Rewrite the case summary from "Following these events, the" to "the evidence standard.", replacing "Commission" with "Board" wherever it occurs.

EXTRACT Block Start

“Definite Proof” and the Appropriate Evidentiary Standard
August 18, 2022
Maryland’s second highest court recently issued a decision that considered whether to apply a preponderance of the evidence standard or clear and convincing standard to the “definite proof” standard provided by statute.
In UPS et al. v. Strothers, 253 Md. App 708 (2022), the plaintiff sustained a hernia injury while using a power jack during the course of his employment. Following the injury, Plaintiff presented at a general hospital and reported a history of hernias and related surgeries, stating he had two prior hernias. Subsequently, Plaintiff scheduled a surgery for the hernia suffered in the accident. Defendants contested the injury and would not authorize the surgery or request that Plaintiff be evaluated by an independent physician. As a result, the surgery was cancelled. Plaintiff attempted several alternatives to surgery to treat his hernia. Ultimately, they were unsuccessful. As a result, Plaintiff scheduled and underwent a successful surgery of his hernia.
Following these events, the Workers’ Compensation Commission held a hearing on the contested issues of accidental injury and causal relationship of the hernia. The Commission found in favor of plaintiff and required the defendants to pay causally related medical expenses including the surgical repair of plaintiff’s hernia. Plaintiff on appeal contended the Commission erred in applying a preponderance of the evidence standard.
The Court of Special Appeals affirmed the decision of the Workers’ Compensation Commission. The court opined that the relevant statute did not expressly or implicitly equate definite proof with any standard of proof, and nor did the court find any statutory authority that specified that “definite proof” is a substitute for the clear and convincing standard. The court examined the origins of the statute as well as prior case law and noted there was no reference to any of the requirements as mandating a newer or stricter standard of proof. Rather, the court found that the term “definite proof” referred to the quality of evidence and did not constitute a standard of proof, nor did its inclusion in the statute impose a requirement to apply the heightened clear and convincing standard. The quality of evidence under the “definite proof” standard requires more than the unsupported testimony of people of no medical education as to any medical opinions.

EXTRACT Block End
AVAILABLE DATA Block Start

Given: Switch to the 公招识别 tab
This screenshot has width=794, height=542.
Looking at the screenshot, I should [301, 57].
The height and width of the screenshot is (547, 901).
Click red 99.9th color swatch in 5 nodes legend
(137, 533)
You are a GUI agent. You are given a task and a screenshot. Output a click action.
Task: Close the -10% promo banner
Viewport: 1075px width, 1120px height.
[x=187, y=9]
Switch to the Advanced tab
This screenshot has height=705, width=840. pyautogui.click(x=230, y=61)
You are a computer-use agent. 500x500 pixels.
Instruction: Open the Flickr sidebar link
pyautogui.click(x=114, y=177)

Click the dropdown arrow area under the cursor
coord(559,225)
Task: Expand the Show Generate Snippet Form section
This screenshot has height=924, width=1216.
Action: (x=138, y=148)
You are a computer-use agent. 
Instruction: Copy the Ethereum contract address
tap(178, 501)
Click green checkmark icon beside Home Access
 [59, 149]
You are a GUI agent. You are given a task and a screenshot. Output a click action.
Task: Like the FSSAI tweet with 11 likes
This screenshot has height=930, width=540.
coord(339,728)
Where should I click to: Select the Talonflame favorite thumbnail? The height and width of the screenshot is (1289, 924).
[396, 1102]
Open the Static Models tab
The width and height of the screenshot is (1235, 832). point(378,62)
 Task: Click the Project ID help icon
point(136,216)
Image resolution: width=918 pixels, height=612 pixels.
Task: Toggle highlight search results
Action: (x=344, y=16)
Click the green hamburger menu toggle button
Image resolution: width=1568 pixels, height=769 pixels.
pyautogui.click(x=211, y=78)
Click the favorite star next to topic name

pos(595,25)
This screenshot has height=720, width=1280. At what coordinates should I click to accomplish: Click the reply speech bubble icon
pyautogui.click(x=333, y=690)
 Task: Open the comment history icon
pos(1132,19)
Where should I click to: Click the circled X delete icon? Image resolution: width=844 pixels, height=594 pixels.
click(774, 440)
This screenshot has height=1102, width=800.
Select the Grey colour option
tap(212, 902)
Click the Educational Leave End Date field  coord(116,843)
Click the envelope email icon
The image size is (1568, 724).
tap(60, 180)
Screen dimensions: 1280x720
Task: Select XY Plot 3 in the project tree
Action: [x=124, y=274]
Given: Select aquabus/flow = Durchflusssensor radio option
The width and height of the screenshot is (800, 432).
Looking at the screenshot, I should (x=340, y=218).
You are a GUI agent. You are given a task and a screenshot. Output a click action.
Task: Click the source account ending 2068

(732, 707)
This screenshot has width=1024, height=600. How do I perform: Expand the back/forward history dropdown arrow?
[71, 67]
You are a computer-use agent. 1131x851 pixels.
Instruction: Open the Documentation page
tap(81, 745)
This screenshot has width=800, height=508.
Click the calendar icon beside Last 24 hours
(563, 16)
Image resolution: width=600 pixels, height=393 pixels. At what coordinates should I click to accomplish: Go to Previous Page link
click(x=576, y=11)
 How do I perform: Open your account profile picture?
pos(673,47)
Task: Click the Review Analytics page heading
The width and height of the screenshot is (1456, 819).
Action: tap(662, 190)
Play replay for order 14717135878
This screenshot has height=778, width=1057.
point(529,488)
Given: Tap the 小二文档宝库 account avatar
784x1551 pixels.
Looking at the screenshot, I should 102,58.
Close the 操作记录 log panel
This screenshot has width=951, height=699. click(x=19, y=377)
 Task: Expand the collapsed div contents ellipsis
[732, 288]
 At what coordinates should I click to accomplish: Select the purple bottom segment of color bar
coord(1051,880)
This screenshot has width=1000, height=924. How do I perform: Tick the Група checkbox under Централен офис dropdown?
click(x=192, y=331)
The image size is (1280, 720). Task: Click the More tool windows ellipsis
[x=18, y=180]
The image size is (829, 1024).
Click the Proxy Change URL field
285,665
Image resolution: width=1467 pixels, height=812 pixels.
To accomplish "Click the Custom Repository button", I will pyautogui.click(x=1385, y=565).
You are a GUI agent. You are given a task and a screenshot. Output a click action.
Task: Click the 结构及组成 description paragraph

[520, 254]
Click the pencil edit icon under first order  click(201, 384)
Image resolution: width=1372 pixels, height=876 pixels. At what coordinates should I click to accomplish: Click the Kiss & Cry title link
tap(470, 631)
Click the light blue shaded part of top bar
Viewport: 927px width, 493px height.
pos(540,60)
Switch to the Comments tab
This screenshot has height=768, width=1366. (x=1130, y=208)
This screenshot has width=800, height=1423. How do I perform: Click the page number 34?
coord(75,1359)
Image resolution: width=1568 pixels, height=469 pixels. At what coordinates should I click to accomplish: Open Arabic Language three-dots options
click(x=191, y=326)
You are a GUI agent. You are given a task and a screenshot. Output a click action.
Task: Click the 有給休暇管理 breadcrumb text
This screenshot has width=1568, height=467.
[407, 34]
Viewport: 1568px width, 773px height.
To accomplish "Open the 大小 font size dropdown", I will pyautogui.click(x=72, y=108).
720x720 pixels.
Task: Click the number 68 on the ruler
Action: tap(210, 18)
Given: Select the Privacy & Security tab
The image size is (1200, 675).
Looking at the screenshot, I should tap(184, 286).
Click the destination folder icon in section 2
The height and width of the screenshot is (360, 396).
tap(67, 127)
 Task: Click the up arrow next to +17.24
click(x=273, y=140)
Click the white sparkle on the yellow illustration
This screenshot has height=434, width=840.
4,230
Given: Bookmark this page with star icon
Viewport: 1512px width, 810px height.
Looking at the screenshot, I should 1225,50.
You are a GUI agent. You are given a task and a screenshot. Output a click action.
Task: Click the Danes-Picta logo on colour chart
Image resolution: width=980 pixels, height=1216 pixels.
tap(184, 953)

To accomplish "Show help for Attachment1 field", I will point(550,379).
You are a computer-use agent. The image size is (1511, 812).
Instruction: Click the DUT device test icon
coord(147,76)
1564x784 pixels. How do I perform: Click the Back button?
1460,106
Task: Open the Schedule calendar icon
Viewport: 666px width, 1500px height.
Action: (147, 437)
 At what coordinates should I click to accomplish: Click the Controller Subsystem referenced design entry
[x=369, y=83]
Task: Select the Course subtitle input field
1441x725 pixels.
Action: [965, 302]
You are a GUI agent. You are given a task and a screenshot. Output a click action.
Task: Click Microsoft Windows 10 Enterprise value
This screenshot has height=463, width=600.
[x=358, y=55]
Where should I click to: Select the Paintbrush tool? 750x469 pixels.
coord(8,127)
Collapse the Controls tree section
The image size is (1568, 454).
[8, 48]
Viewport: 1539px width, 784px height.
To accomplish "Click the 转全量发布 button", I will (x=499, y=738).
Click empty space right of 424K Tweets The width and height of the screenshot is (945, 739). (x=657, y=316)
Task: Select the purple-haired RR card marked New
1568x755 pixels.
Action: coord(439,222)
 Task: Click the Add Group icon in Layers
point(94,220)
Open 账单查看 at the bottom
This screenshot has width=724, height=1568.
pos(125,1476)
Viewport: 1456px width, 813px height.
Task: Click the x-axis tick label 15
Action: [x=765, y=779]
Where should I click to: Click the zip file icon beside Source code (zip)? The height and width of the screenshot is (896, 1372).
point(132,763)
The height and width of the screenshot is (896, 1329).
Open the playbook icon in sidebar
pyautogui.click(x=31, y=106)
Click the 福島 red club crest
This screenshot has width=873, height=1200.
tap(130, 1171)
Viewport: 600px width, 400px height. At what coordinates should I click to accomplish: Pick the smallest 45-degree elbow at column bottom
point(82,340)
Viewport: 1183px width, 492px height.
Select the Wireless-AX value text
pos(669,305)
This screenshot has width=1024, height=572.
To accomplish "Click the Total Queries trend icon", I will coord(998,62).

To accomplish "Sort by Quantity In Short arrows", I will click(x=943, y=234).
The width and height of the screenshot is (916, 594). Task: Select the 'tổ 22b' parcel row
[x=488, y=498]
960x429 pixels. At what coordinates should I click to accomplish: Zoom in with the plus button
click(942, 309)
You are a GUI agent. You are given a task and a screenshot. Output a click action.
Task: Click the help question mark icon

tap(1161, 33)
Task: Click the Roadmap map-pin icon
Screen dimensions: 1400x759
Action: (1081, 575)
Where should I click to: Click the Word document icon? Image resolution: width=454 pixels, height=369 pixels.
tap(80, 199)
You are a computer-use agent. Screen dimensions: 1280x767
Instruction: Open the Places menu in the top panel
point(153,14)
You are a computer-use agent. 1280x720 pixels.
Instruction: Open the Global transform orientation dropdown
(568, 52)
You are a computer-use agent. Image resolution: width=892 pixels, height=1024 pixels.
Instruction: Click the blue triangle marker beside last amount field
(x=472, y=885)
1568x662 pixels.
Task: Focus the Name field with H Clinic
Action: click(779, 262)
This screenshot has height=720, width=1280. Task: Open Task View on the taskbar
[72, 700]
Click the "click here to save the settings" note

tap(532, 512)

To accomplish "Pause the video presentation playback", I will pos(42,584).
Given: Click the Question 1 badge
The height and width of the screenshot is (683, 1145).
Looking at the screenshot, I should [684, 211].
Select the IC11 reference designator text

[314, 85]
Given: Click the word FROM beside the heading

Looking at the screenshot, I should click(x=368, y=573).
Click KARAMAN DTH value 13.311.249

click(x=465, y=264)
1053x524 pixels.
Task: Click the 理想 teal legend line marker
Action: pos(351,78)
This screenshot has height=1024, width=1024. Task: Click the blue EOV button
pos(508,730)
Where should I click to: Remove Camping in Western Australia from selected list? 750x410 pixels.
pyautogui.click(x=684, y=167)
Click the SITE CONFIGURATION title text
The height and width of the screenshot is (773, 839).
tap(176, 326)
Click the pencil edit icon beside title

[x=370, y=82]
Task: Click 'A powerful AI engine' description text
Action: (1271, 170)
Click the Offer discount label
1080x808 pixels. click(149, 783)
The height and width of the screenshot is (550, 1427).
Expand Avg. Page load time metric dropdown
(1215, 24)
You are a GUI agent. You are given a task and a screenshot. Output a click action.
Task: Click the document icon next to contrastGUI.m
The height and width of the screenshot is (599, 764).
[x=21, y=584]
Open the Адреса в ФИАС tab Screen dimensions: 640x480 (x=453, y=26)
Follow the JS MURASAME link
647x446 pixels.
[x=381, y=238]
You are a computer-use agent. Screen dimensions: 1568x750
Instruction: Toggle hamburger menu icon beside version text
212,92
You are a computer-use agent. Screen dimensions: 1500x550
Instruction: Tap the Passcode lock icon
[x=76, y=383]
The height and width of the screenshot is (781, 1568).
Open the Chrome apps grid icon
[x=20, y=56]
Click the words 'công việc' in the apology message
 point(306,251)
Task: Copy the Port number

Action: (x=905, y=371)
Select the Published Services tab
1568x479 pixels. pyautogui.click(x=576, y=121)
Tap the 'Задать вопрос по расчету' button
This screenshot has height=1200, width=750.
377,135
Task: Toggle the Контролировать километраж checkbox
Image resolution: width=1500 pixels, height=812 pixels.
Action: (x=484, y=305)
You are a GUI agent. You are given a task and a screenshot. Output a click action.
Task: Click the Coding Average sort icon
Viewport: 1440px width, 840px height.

AVAILABLE DATA Block End

• _ANSWER TO THIS PROBLEM_
Following these events, the Workers’ Compensation Board held a hearing on the contested issues of accidental injury and causal relationship of the hernia. The Board found in favor of plaintiff and required the defendants to pay causally related medical expenses including the surgical repair of plaintiff’s hernia. Plaintiff on appeal contended the Board erred in applying a preponderance of the evidence standard.